* [EXERCISE]: Copy out the entries below, swapping each "Open" for "Launch" and changing nothing else. Leave the pictures out.

(Entries on where items appear)
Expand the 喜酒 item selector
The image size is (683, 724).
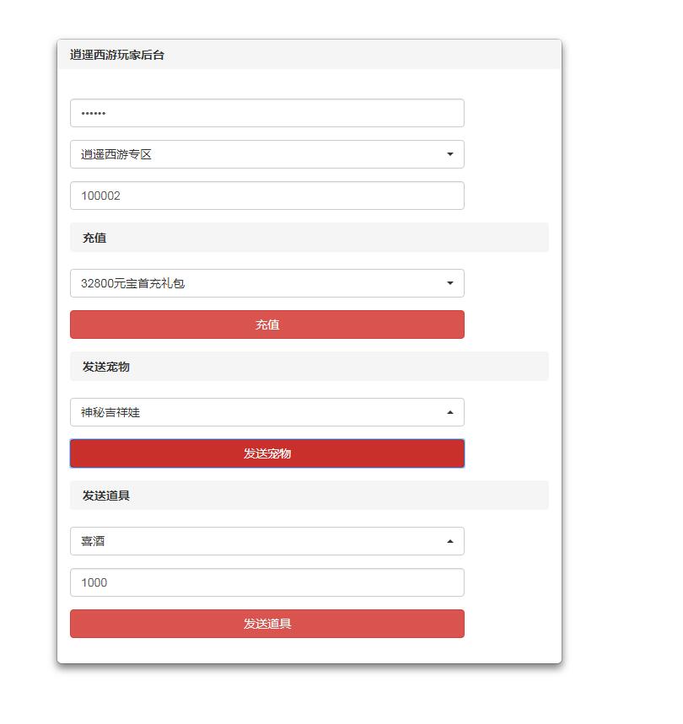266,541
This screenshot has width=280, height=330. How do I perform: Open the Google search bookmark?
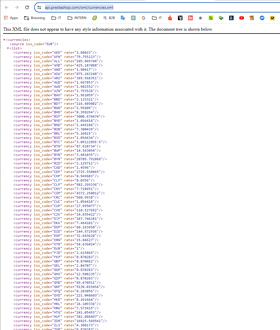pyautogui.click(x=143, y=18)
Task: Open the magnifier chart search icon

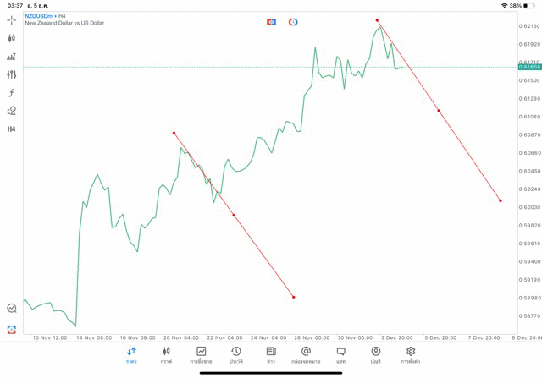Action: pyautogui.click(x=11, y=309)
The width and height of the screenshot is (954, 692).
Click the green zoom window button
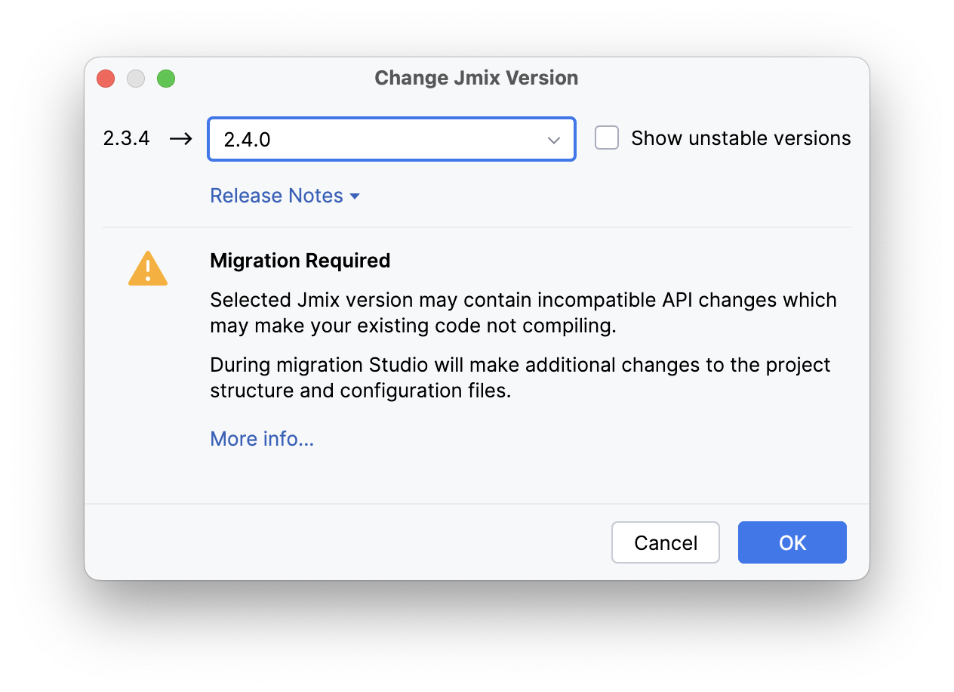pos(166,79)
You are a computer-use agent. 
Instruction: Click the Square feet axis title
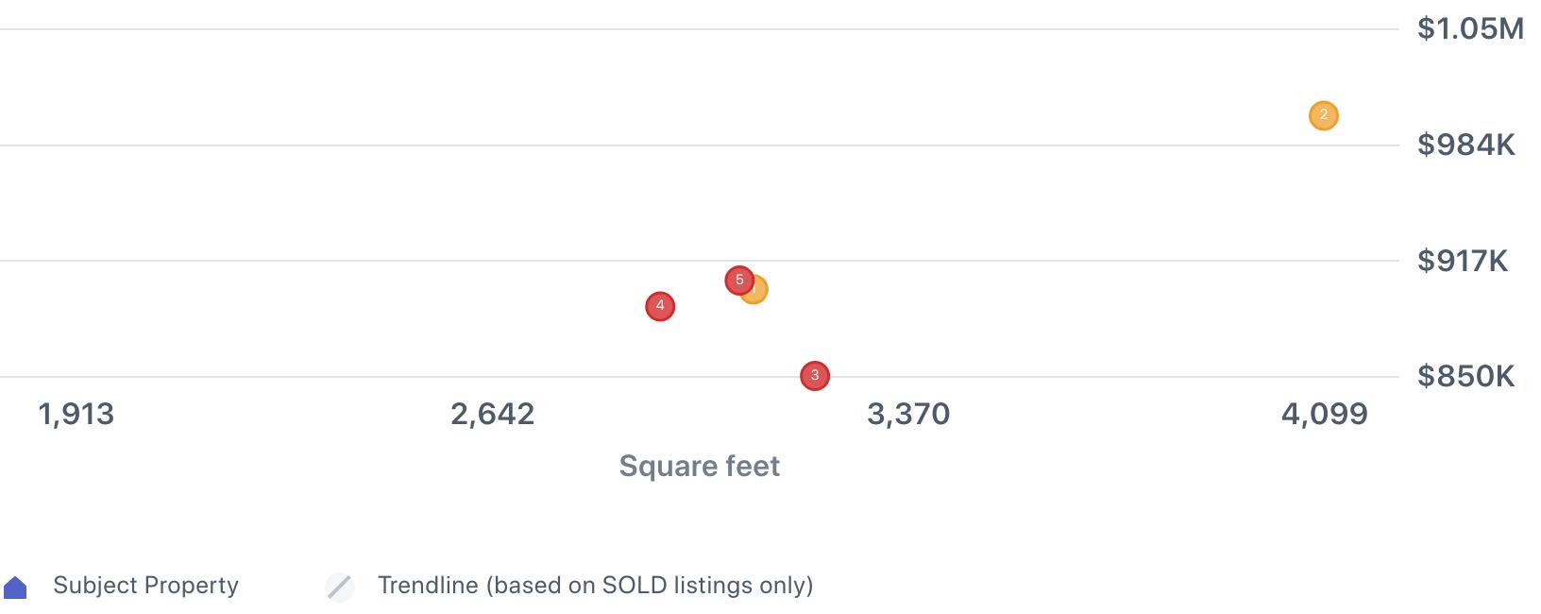pos(699,466)
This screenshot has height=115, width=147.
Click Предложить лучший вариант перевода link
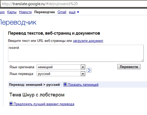tap(44, 104)
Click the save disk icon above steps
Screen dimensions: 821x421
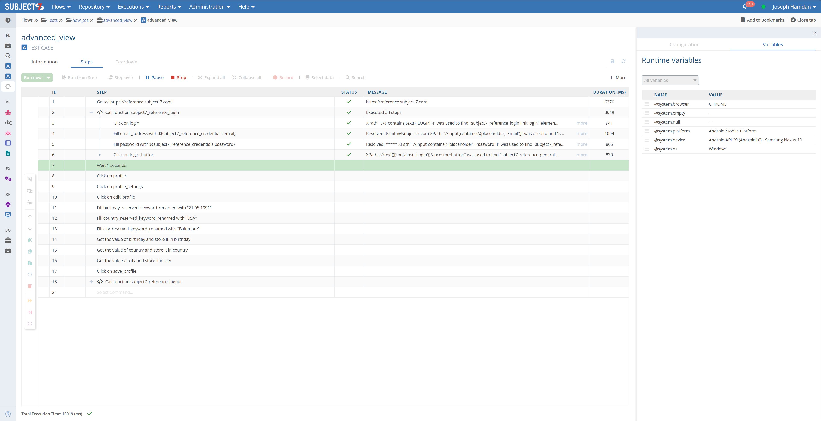pos(612,61)
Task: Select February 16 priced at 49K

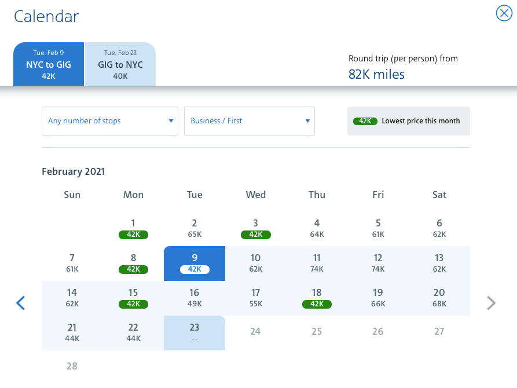Action: [x=195, y=298]
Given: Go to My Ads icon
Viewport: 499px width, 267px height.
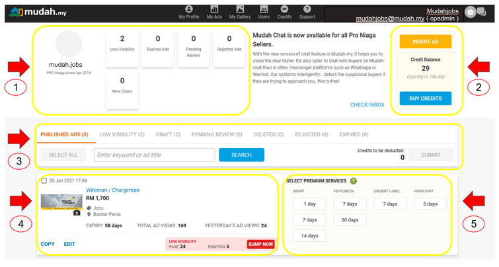Looking at the screenshot, I should [213, 12].
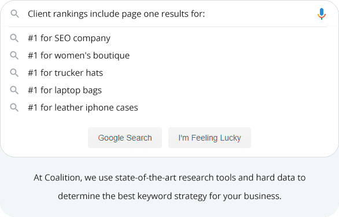The image size is (339, 217).
Task: Click search icon beside SEO company suggestion
Action: (x=14, y=38)
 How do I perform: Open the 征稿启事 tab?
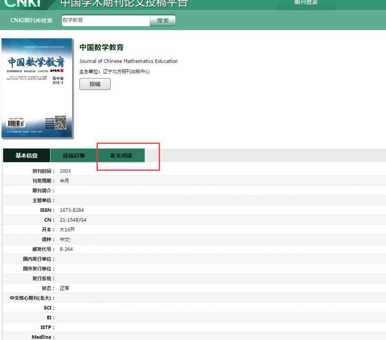pos(74,156)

* [RESULT FOR THIS TASK]:
Expand the 喜酒 item selector
The image size is (683, 724).
266,541
This screenshot has width=280, height=330. How do I perform: Launch the Google search bookmark?
pyautogui.click(x=143, y=18)
Task: Launch the magnifier chart search icon

Action: pyautogui.click(x=11, y=309)
The width and height of the screenshot is (954, 692).
Click the green zoom window button
pos(166,79)
You are a computer-use agent. 
Instruction: Click the Square feet axis title
pos(699,466)
This screenshot has height=115, width=147.
Click Предложить лучший вариант перевода link
tap(44, 104)
Click the save disk icon above steps
Screen dimensions: 821x421
pos(612,61)
Task: Select February 16 priced at 49K

Action: [x=195, y=298]
Given: Go to My Ads icon
Viewport: 499px width, 267px height.
Looking at the screenshot, I should [213, 12].
The image size is (339, 217).
Task: Click search icon beside SEO company suggestion
Action: (x=14, y=38)
 How do I perform: Launch the 征稿启事 tab?
pos(74,156)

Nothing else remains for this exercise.